SNEAK: Evaluating Strategic Communication and Information Leakage in Large Language Models
AI 摘要
提出了SNEAK基准,用于评估LLM在非对称信息下的选择性信息共享能力,发现现有模型在此方面表现不佳。
主要贡献
- 提出了SNEAK基准,用于评估LLM的策略性沟通能力
- 评估了现有LLM在信息共享和保密之间的权衡
- 发现人类在此任务上显著优于现有LLM
方法论
设计了一个博弈场景,LLM需要生成消息,旨在被盟友理解同时防止被敌人推断出秘密信息,使用效用和泄漏两个指标进行评估。
原文摘要
Large language models (LLMs) are increasingly deployed in multi-agent settings where communication must balance informativeness and secrecy. In such settings, an agent may need to signal information to collaborators while preventing an adversary from inferring sensitive details. However, existing LLM benchmarks primarily evaluate capabilities such as reasoning, factual knowledge, or instruction following, and do not directly measure strategic communication under asymmetric information.
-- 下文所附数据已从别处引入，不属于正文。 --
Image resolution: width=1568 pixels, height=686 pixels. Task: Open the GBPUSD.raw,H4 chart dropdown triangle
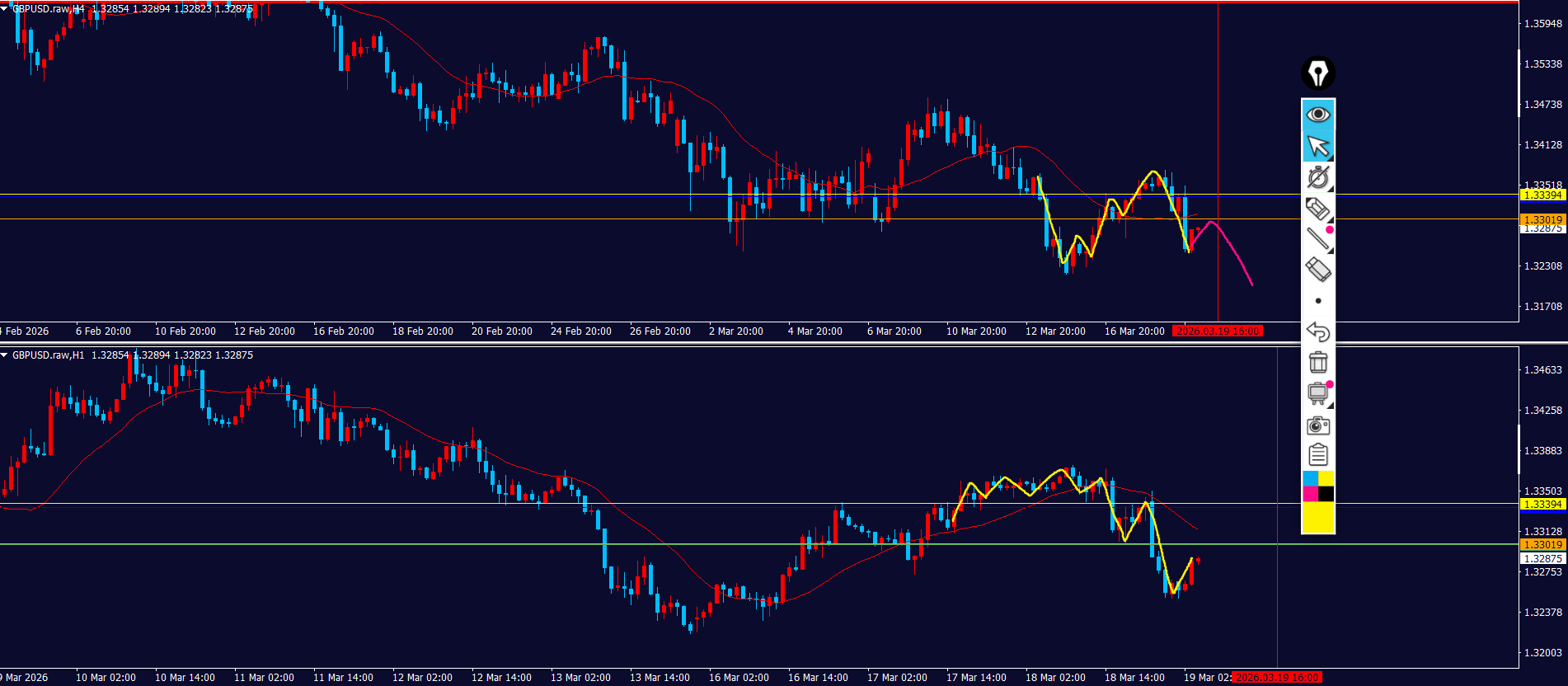(5, 9)
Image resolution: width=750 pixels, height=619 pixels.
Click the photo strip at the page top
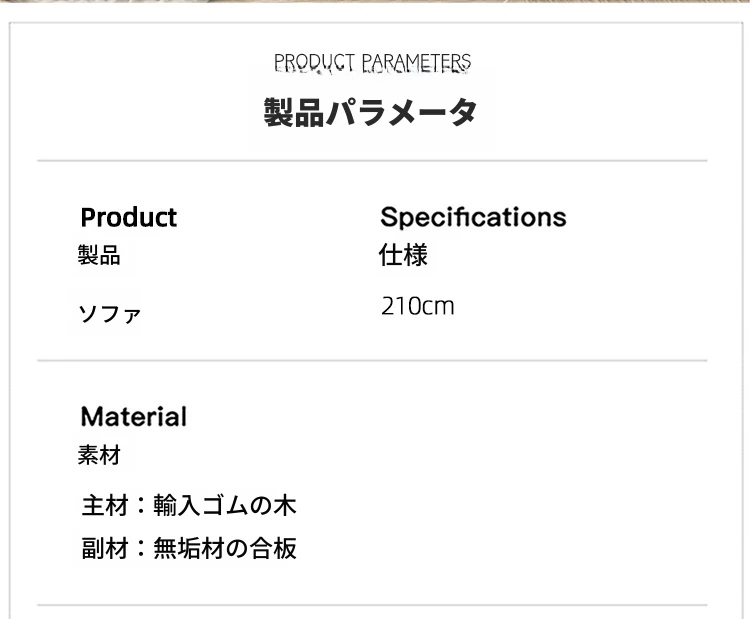pyautogui.click(x=375, y=3)
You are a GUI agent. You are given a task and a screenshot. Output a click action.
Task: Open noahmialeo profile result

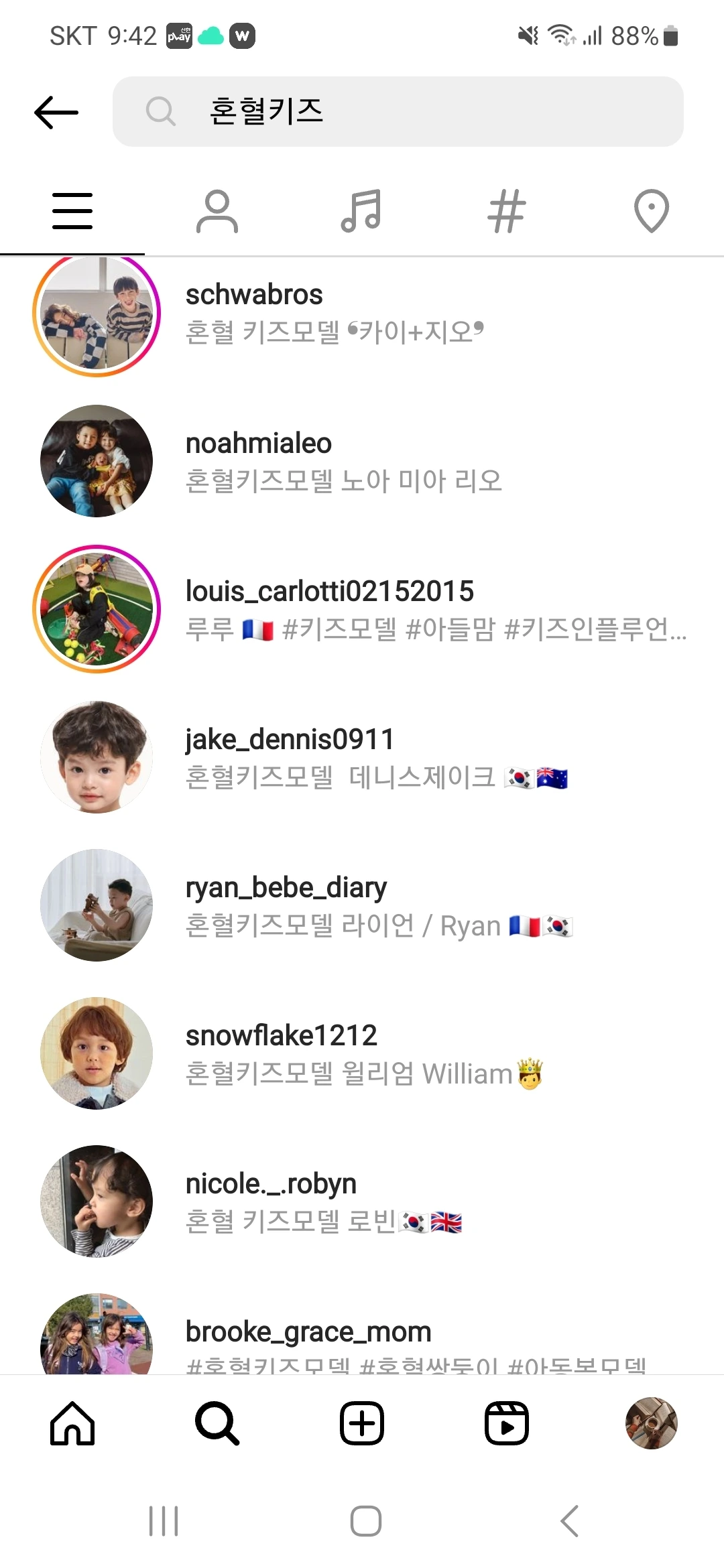click(362, 461)
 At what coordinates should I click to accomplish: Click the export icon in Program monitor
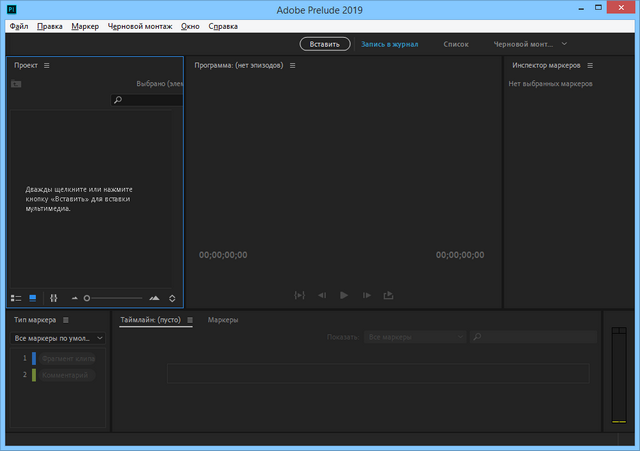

We introduce SNEAK (Secret-aware Natural language Evaluation for Adversarial Knowledge), a benchmark for evaluating selective information sharing in language models. In SNEAK, a model is given a semantic category, a candidate set of words, and a secret word, and must generate a message that indicates knowledge of the secret without revealing it too clearly. We evaluate generated messages using two simulated agents with different information states: an ally, who knows the secret and must identify the intended message, and a chameleon, who does not know the secret and attempts to infer it from the message. This yields two complementary metrics: utility, measuring how well the message communicates to collaborators, and leakage, measuring how much information it reveals to an adversary. Using this framework, we analyze the trade-off between informativeness and secrecy in modern language models and show that strategic communication under asymmetric information remains a challenging capability for current systems. Notably, human participants outperform all evaluated models by a large margin, achieving up to four times higher scores.